Blood clots are extremely rare in young patients undergoing surgery. However, when they do occur, they are very serious. Blood clots in adolescents are increasing due to reduced physical activity (sitting more and moving less).

What is a blood clot?
A blood clot (thrombosis) arises when blood cells clump together within a vein. This can occur within the first few weeks after surgery. Clots mostly occur in a deep vein of the thigh or calf. This type of clot is called a deep vein thrombosis (DVT).

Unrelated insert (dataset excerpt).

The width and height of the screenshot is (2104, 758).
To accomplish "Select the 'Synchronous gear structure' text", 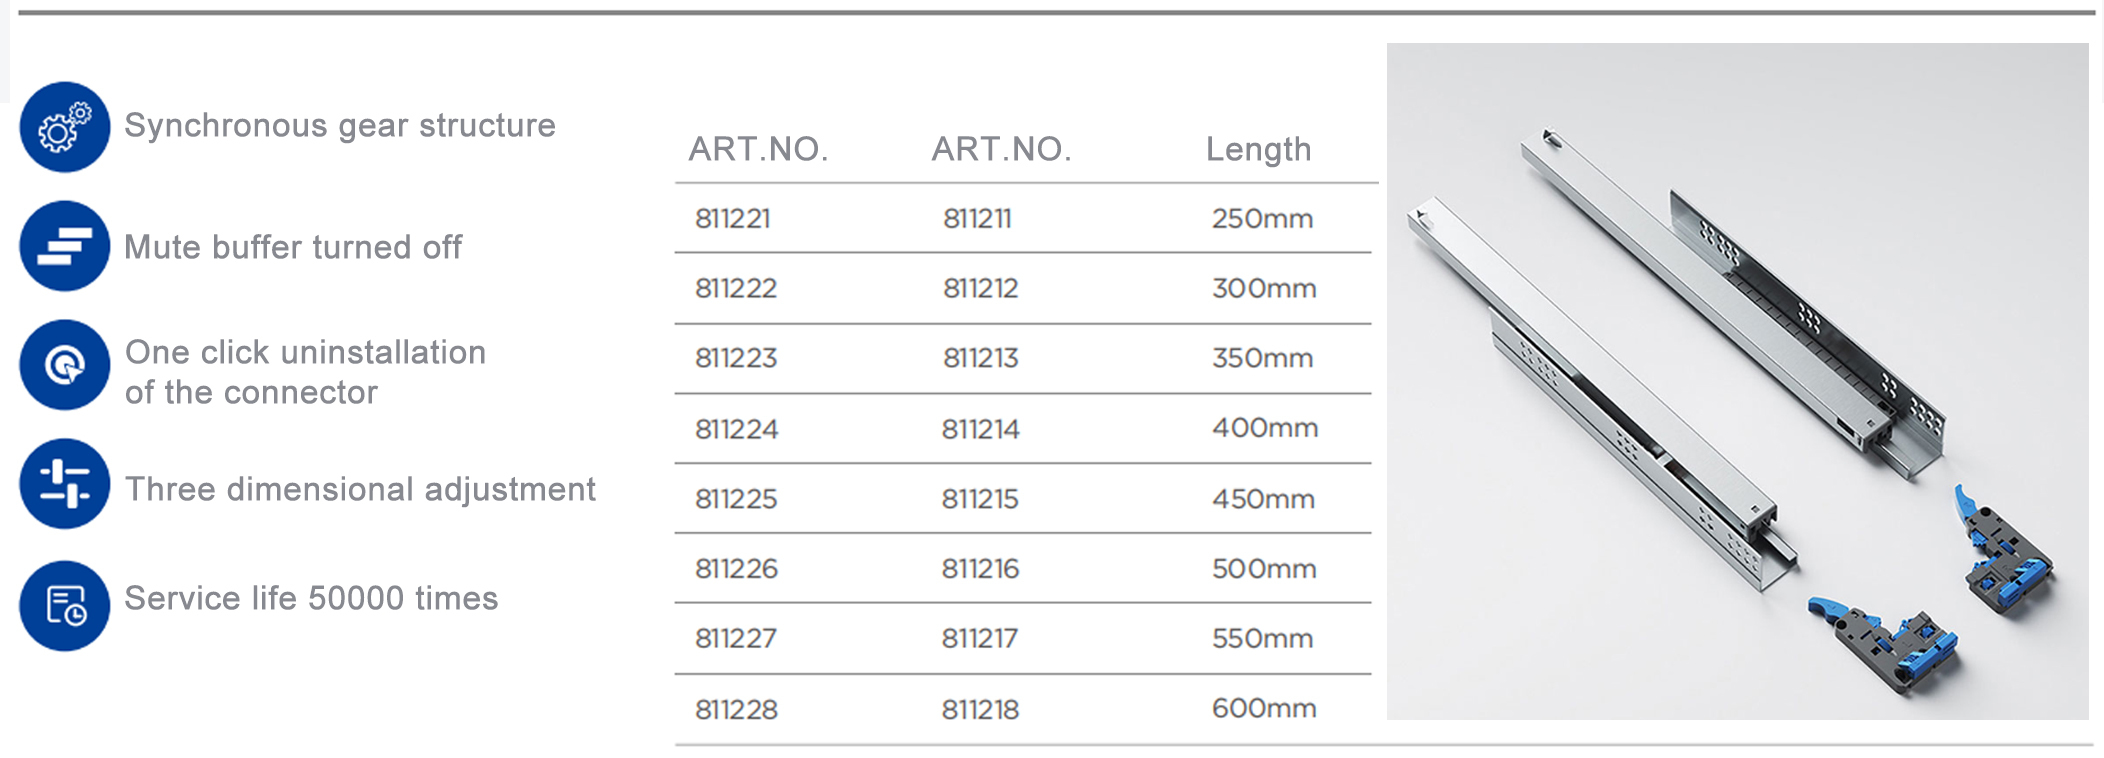I will [340, 126].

Signs and Symptoms of DVT:
  • Pain/tenderness of the thigh or calf
  • Leg swelling (edema)
  • Skin that feels warm to the touch
  • Red streaks along the leg
If a DVT breaks free from the vein where it formed, it can travel to the lungs. This is known as a pulmonary embolism (PE). A PE is life-threatening.

Signs and Symptoms of PE:
  • Unexplained shortness of breath
  • Rapid breathing
  • Lightheadedness or passing out
  • Fast heart rate
  • Chest pain anywhere under the rib cage (may be worse with deep breathing)
What are the risk factors?
The majority of blood clots go undetected. It is very important to discuss any possible risks your child might have with a medical provider when screened before a surgical procedure.

Major risk factors:
  • Genetic condition that affects clotting
  • History of blood clots, DVT or PE
  • Family member who had blood clots, DVT or PE
Additional risk factors:
  • Medicines with estrogen (birth control)
  • Not moving
  • Infection
  • Obesity
  • Pregnancy
  • Cancer
  • Conditions or syndromes that cause systemic inflammatory response
What can we do to prevent a blood clot after surgery?
  • Sequential compression devices (SCD) may be applied to your child’s legs to help prevent blood clots during and/or after surgery while in the hospital.
  • Help your child get out of bed and move as directed.
  • Your child should not sit or lie down longer than three hours at a time while awake.
  • Travel is not recommended for three weeks after surgery. If your child must travel, it is recommended that he or she stop every hour and walk. Crutches should be used, if instructed by your team.
  • Help your child perform blood clot prevention exercises as directed. Your child should perform ankle pump exercises every 30 minutes, while sitting down.
  • Any other instructions to prevent blood clots will come from your medical team.